Hawaii
How Federal Trade Commission v. Standard Oil Co. of California applies in Hawaii: state-specific rules, key cases, and bar exam notes for Antitrust.
Hawaii courts generally adopt federal antitrust principles but have developed specific precedents that reflect local economic conditions and market structures. The application of laws such as the Hawaii Revised Statutes § 480-2 often parallels federal antitrust regulations established in landmark cases.
Hawaii's antitrust laws prohibit unfair methods of competition and attempts to monopolize, consistent with federal standards set forth in the Sherman Act and FTC Act.
The state found that Hawaiian Airlines engaged in anti-competitive practices that stifled competition in the inter-island travel market.
The case addressed anti-competitive conduct in telecommunications, reinforcing Hawaii's commitment to maintaining fair competition.
The court examined labor practices under antitrust scrutiny, highlighting the importance of competition in labor markets.

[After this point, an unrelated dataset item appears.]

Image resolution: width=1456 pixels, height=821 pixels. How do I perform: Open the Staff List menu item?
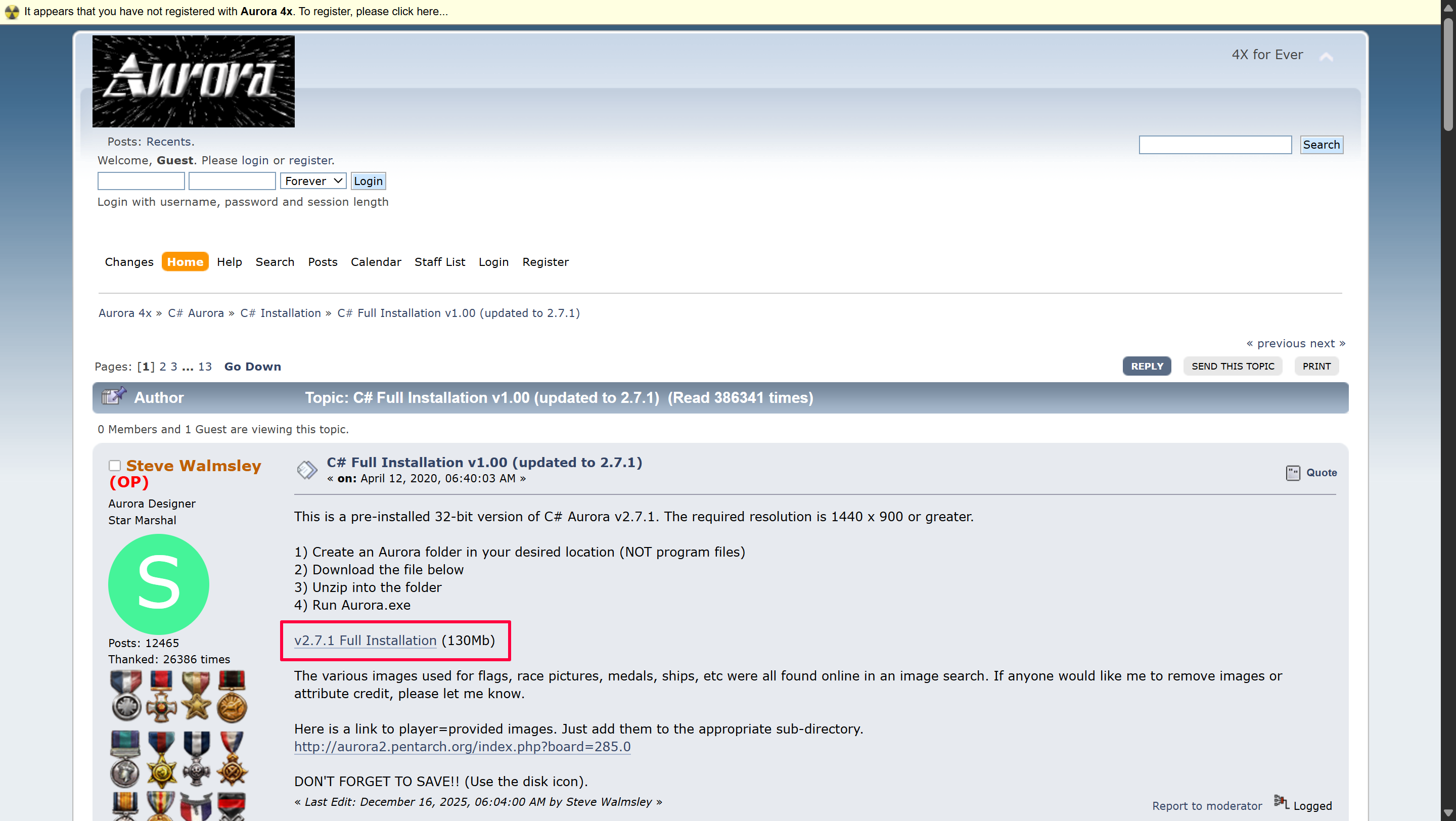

While Hawaii law mirrors many federal antitrust principles established in cases like Federal Trade Commission v. Standard Oil Co. of California, Hawaii has a heightened focus on the impact of monopolistic practices on local markets. This locality-focused approach can result in more rigorous enforcement against anti-competitive conduct.
Understanding Hawaii's adaptation of federal antitrust principles is crucial for the Hawaii bar exam, particularly regarding the application of state laws in conjunction with federal standards.